Attention ! l’Etat veut à la fois recentraliser et transférer des charges aux collectivités

Publié le 14 septembre 2018

Plusieurs annonces récentes du gouvernement sont très inquiétantes pour les collectivités locales : il va y avoir une diminution des services déconcentrés de l’Etat et une possible « réquisition » des polices municipales par le ministère de l’intérieur.

Le gouvernement veut faire d’importantes économies en supprimant massivement des postes de fonctionnaires d’Etat et transférer aux collectivités ce qu’il ne fera plus localement. Deux circulaires du Premier ministre publiées le 24 juillet dernier doivent permettre de « clarifier les compétences» et de soulager des services préfectoraux frappés par les réductions d’effectifs.

Le Premier ministre reprend les mots du rapport rendu en juin par le « Comité action publique 2022 » (CAP22), il s’agit de mettre fin à la confusion qui entoure le partage de compétences entre État et collectivités, et de rationaliser l’exercice d’un certain nombre de missions conduites au plan déconcentré. Le rapport du CAP22 indique qu’en achevant de décentraliser les compétences « doublons »via des « partenariats sur mesure» et des « délégations de compétences de l’État aux collectivités territoriales », le solde public pourrait être amélioré « d’environ un milliard d’euros ».

La première circulaire s’adresse uniquement aux ministres et leur demande d’engager « un mouvement très important », au sein de leurs administrations centrales, « pour déconcentrer le maximum de décisions et d’actions au niveau territorial », tandis que les ministères n’assureraient au niveau national qu’un « rôle de conception, d’animation, d’appui des services déconcentrés, d’orientation, d’évaluation et de contrôle ».

La deuxième, beaucoup plus détaillée, concerne également les préfets de régions. Elle vise à orchestrer un « repyramidage des compétences », d’une part en « allégeant le périmètre d’action de l’État » pour certaines, d’autre part en réaffirmant son rôle.
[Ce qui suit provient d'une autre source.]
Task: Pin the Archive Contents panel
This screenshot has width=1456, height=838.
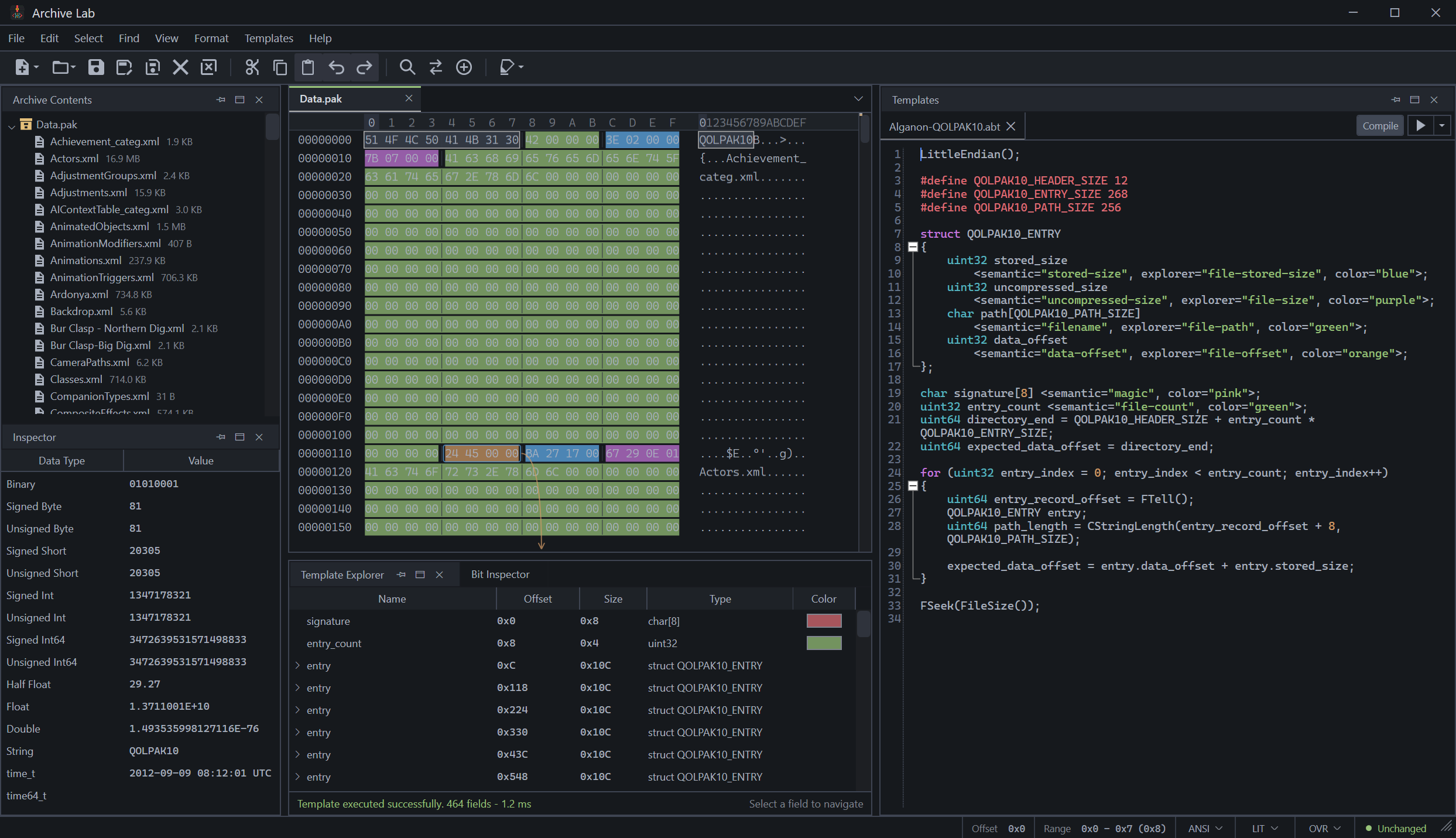Action: tap(221, 100)
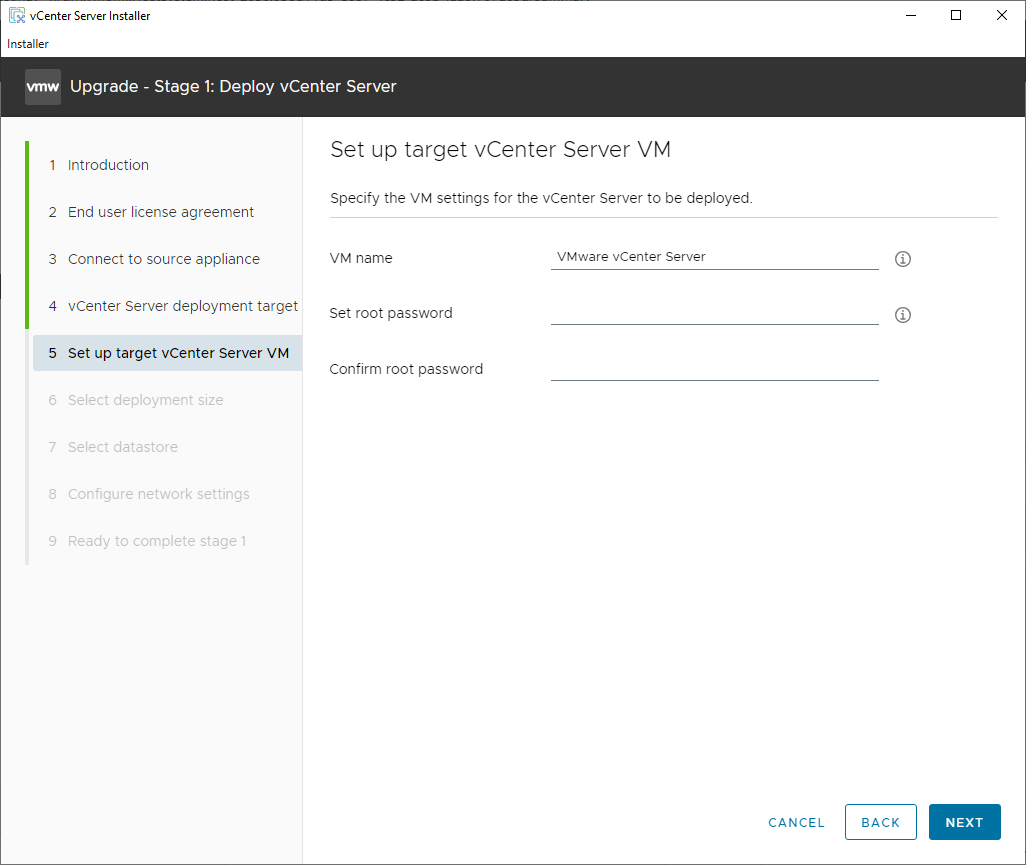Select Connect to source appliance step
Viewport: 1026px width, 865px height.
(x=163, y=259)
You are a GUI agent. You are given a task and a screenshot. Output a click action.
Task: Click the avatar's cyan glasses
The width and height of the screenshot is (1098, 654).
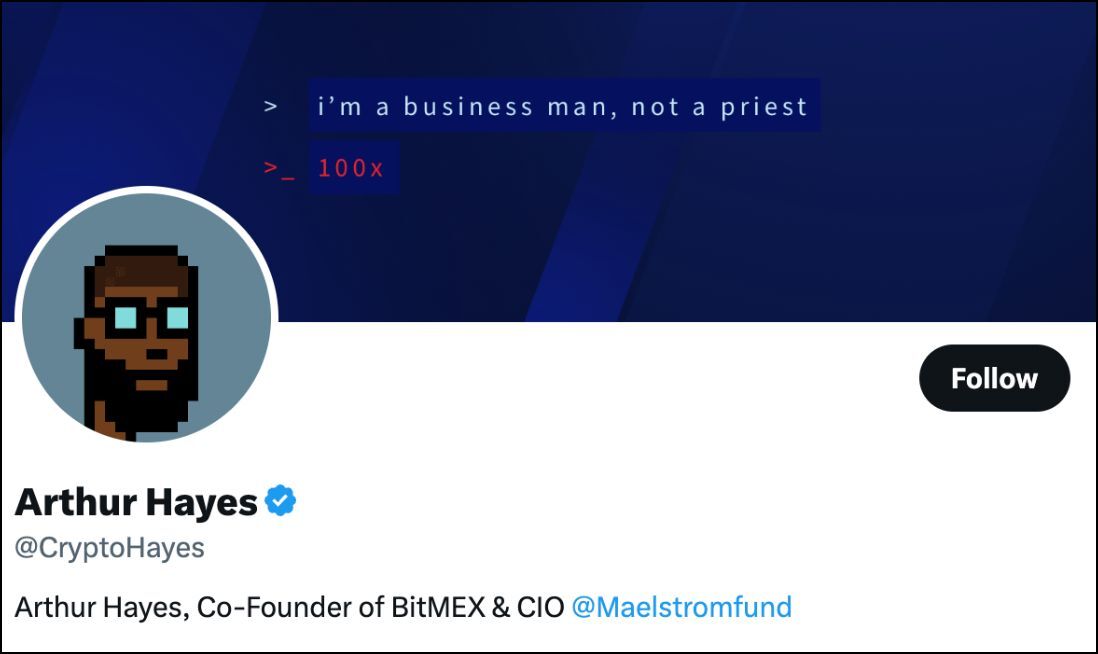tap(151, 317)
Par exemple, en termes de développement économique, les Direccte se verraient déchargées de leur mission, sauf en ce qui concerne « les dossiers de restructurations les plus sensibles ». L’État se désengagerait aussi dans le domaine du tourisme ou du logement.
D’autres pistes de « clarification » sont ajoutées : le pilotage des contrats aidés pourrait ainsi être transféré des Direccte à Pôle Emploi ; les compétences au niveau départemental de politique de la famille et de l’enfance pourraient être confiées aux CAF.
Enfin, il s’agit de « réinventer le service public de proximité ». La circulaire critique les maisons de service au public comme étant une solution « défensive, par défaut, en regard du repli des différents réseaux ; il s’agira de mettre en place pour le public, sans plus de précisions, de « nouveaux points de contact mutualisés et polyvalents ». Ministres et préfets de région doivent faire un retour à Matignon pour « la deuxième quinzaine d’octobre », après quoi la réforme devrait être précisée dans les détails au cours d’une « conférence nationale de l’administration territoriale de l’État.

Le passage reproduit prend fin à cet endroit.